My family asks and they try their hardest to sound interested. But for about 99% of the people I know … they just don’t get it.
The simplest and well-received answer I give is: I run a web design company. And most people get that (kind of), but it really doesn’t adequately describe what I’m pouring my life into right now.
I really can’t and shouldn’t expect them to love all the details about strategies and new ideas I have. It’s not their passion. It’s mine.
Thus, the crickets chip.
7. But at the end of the day, it’s still a blast.
Most of the previous 6 points have been fairly negative. Heck, I’ll say it … they were negative!
So with this final lesson I’ve learned I’ll share the great positives.
It is indeed … an absolute blast. And I’m learning to deal with all the things I’ve mentioned in a healthy, positive and enduring way.
I’ve realized this is not a sprint, but a marathon …. I’m in this for the long haul. I want to build a business. A good and vibrant business that prospers.
The major benefits I’ve thoroughly appreciated and enjoyed … which also make up for the negatives … are:
- I have freedom and flexibility in my work,
- 100% of my time, sweat, blood and tears go into something I own,
- Most of the time I’ll get back what I put into it, plus some, and,
- I get to put my ideas into action and have the time to do it.

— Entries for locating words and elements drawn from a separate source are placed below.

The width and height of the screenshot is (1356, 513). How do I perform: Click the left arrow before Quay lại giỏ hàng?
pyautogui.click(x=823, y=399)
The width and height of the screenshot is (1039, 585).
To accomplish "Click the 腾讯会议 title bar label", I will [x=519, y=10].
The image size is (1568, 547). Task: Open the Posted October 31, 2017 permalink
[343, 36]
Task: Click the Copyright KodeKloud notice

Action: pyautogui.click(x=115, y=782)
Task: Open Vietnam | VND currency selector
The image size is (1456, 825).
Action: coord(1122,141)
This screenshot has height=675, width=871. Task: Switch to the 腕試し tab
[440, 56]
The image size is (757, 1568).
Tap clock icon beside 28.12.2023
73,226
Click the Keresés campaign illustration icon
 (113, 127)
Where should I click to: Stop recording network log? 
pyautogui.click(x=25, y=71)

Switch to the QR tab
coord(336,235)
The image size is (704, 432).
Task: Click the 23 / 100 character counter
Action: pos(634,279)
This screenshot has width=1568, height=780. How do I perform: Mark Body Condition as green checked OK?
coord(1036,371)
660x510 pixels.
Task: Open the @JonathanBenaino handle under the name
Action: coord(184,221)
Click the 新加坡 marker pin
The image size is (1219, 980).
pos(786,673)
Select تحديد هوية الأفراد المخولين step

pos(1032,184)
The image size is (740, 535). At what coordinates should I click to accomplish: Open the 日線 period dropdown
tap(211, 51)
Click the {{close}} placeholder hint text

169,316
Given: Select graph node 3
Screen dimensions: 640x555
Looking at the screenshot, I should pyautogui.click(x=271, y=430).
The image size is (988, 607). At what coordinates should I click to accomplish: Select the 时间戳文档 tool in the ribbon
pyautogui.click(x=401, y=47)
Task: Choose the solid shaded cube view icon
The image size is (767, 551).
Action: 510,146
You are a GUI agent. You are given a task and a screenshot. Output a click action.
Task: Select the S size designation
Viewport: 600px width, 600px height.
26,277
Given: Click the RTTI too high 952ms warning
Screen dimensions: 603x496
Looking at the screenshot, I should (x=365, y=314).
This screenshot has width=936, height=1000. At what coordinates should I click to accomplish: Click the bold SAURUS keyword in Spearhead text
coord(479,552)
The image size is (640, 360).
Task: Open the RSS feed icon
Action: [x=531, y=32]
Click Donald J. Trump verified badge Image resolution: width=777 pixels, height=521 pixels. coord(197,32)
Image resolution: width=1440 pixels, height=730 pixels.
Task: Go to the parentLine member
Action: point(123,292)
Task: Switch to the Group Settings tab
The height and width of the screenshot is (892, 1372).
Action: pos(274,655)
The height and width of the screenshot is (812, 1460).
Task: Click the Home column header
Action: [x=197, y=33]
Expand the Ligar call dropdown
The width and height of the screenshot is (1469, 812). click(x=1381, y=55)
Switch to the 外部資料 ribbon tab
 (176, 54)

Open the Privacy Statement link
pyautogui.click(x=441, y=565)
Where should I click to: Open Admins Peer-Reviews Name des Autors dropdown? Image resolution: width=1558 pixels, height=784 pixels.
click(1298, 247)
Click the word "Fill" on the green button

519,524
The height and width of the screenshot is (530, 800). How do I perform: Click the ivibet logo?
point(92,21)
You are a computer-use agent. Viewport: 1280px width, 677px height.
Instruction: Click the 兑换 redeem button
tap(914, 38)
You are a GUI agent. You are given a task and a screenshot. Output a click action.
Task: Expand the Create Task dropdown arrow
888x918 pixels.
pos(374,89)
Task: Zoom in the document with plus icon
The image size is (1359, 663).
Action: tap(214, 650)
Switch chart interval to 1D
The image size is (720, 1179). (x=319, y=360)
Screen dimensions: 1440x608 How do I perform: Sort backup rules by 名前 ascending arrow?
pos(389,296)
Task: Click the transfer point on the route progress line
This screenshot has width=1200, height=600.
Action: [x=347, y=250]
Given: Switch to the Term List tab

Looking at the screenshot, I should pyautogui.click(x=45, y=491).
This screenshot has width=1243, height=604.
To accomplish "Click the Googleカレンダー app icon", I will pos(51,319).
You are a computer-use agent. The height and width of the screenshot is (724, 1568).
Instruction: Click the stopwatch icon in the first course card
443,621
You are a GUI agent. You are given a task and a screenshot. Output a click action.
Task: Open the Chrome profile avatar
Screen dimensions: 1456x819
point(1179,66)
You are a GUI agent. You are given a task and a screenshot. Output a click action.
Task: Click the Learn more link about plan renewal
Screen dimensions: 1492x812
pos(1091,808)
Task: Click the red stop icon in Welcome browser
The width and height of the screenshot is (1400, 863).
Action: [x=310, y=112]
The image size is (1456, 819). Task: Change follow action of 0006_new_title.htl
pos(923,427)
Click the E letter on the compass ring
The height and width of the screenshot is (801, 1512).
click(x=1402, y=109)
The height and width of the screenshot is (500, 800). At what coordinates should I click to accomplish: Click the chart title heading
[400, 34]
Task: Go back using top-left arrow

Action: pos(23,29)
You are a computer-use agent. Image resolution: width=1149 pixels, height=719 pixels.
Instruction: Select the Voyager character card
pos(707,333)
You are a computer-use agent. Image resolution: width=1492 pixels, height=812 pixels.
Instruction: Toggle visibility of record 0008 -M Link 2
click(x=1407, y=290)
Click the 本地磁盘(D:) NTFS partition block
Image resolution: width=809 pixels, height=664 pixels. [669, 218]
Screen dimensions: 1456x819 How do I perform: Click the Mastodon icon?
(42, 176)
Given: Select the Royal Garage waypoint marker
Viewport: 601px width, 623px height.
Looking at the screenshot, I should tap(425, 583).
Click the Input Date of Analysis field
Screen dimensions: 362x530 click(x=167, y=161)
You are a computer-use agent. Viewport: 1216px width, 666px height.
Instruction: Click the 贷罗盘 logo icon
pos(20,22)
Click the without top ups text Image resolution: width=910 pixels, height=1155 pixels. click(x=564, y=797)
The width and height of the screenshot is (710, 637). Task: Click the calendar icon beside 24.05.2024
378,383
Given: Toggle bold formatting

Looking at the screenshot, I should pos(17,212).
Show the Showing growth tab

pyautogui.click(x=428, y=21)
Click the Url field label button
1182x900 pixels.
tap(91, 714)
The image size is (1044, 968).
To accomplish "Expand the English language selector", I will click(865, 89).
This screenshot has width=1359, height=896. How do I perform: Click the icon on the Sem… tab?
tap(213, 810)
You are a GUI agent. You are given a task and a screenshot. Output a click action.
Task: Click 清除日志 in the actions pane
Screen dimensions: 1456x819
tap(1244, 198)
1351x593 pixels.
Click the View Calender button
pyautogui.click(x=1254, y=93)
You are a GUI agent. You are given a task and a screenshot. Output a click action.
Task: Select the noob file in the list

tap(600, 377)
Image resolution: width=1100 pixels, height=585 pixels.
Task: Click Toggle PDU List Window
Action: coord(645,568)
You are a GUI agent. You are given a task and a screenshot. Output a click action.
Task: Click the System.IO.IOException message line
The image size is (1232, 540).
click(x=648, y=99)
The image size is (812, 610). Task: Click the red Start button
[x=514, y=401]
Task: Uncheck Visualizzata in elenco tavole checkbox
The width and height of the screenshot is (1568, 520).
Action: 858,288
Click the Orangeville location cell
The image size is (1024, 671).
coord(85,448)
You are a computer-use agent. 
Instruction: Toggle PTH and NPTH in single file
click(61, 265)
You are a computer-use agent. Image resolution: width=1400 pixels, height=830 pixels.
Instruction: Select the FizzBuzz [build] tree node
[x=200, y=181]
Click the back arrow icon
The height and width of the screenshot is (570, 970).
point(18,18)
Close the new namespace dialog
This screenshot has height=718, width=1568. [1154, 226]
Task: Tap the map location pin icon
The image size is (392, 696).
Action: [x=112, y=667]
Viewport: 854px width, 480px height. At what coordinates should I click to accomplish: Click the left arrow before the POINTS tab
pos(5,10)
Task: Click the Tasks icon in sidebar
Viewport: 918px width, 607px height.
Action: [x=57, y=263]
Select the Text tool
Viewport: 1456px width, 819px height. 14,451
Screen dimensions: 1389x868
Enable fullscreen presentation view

The bottomline though is … I know that I have entered a brand-new world called entrepreneurship. Most everything is new. And I quickly realized why many people never attempt it … and why some eventually give up. It’s scary. It’s overwhelming at times. It’s a whole world that is pretty much nothing like the working world I grew so accustomed to.
But the fork in the road for me, especially when Nos. 1-6 hit me in the beginning, was when I had to ask myself … will I run away from these feelings and go back to something easier and safer …. or will I embrace this new world, make it my own and conquer it?
… for me, after a moment of reflection, the answer became obvious … I want to see where this roller coaster takes me.